**EXERCISE GOAL**
Ignoring every picture, transcribe the data in full as it stands.

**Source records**

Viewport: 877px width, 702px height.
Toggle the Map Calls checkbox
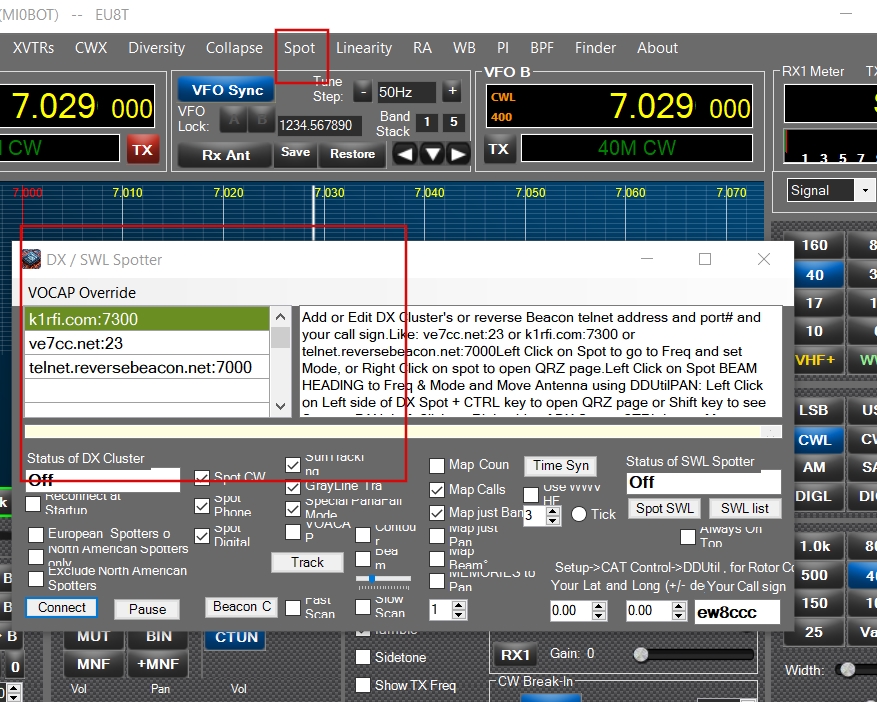pyautogui.click(x=437, y=490)
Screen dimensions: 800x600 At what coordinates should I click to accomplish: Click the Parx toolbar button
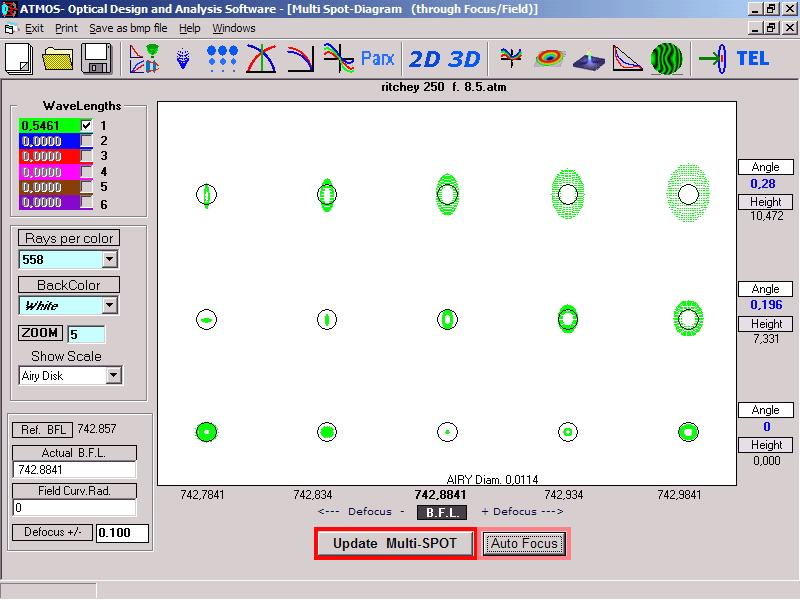[x=377, y=58]
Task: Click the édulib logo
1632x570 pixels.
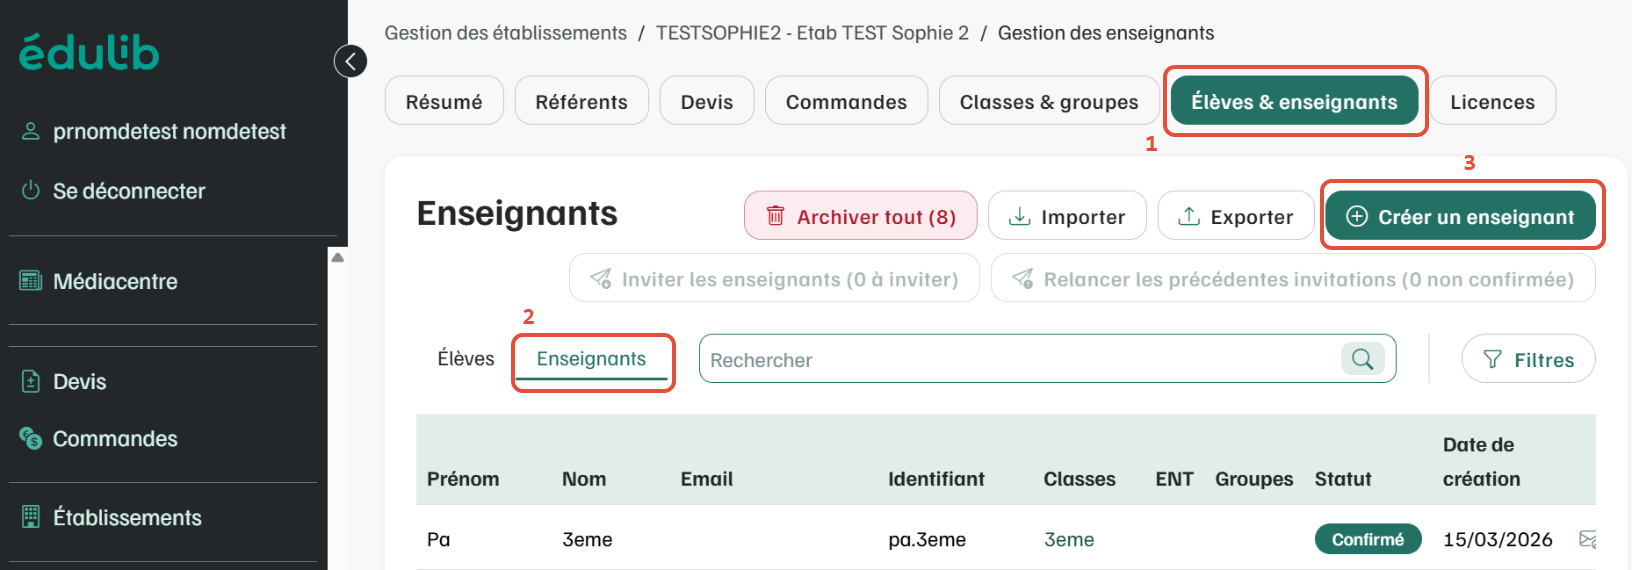Action: 89,52
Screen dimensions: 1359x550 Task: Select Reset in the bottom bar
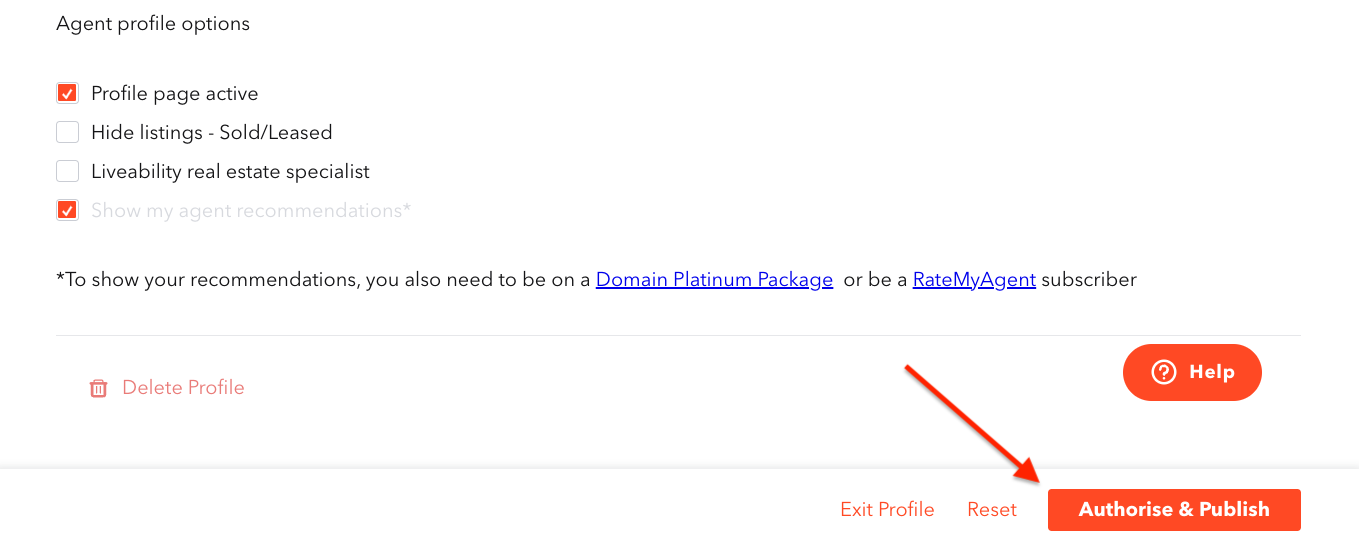click(992, 509)
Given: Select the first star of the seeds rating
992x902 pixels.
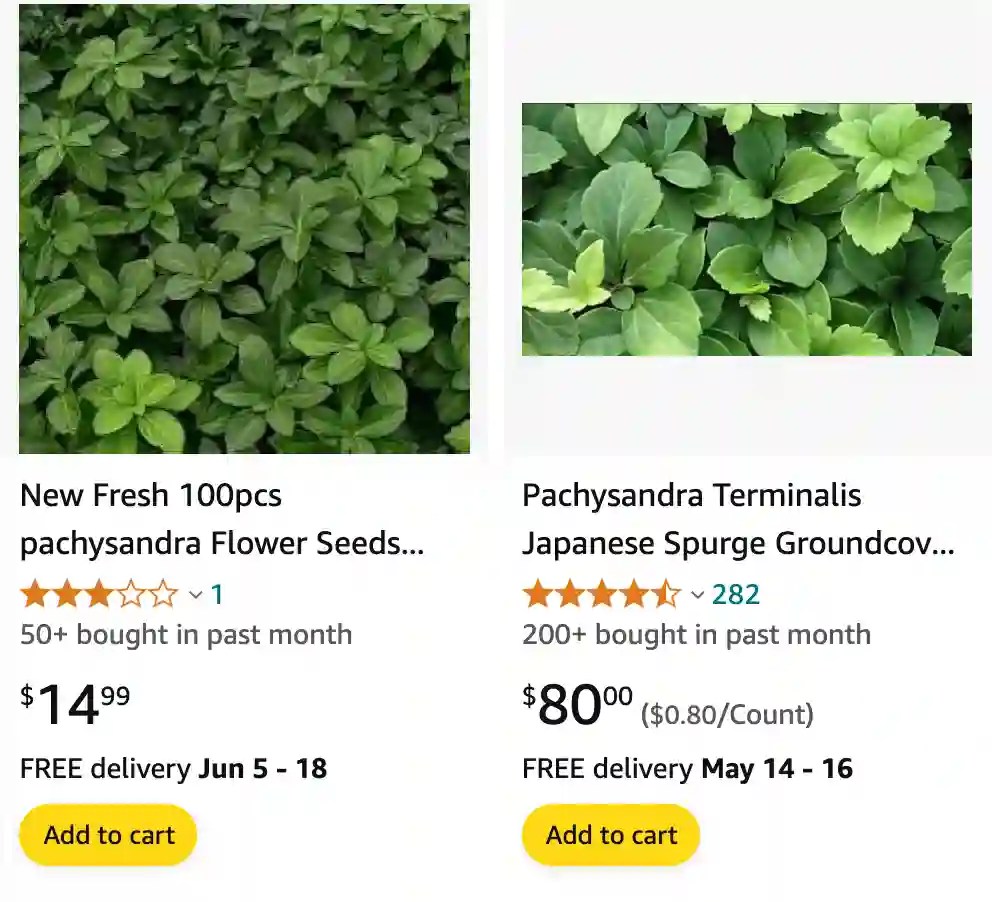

**REPLY**
Viewport: 877px width, 702px height.
Toggle the Map Calls checkbox
pyautogui.click(x=437, y=490)
Screen dimensions: 800x600 At what coordinates should I click to accomplish: Click the Parx toolbar button
[x=377, y=58]
Task: Click the édulib logo
1632x570 pixels.
Action: 89,52
Screen dimensions: 1359x550 Task: Select Reset in the bottom bar
click(992, 509)
Given: Select the first star of the seeds rating
992x902 pixels.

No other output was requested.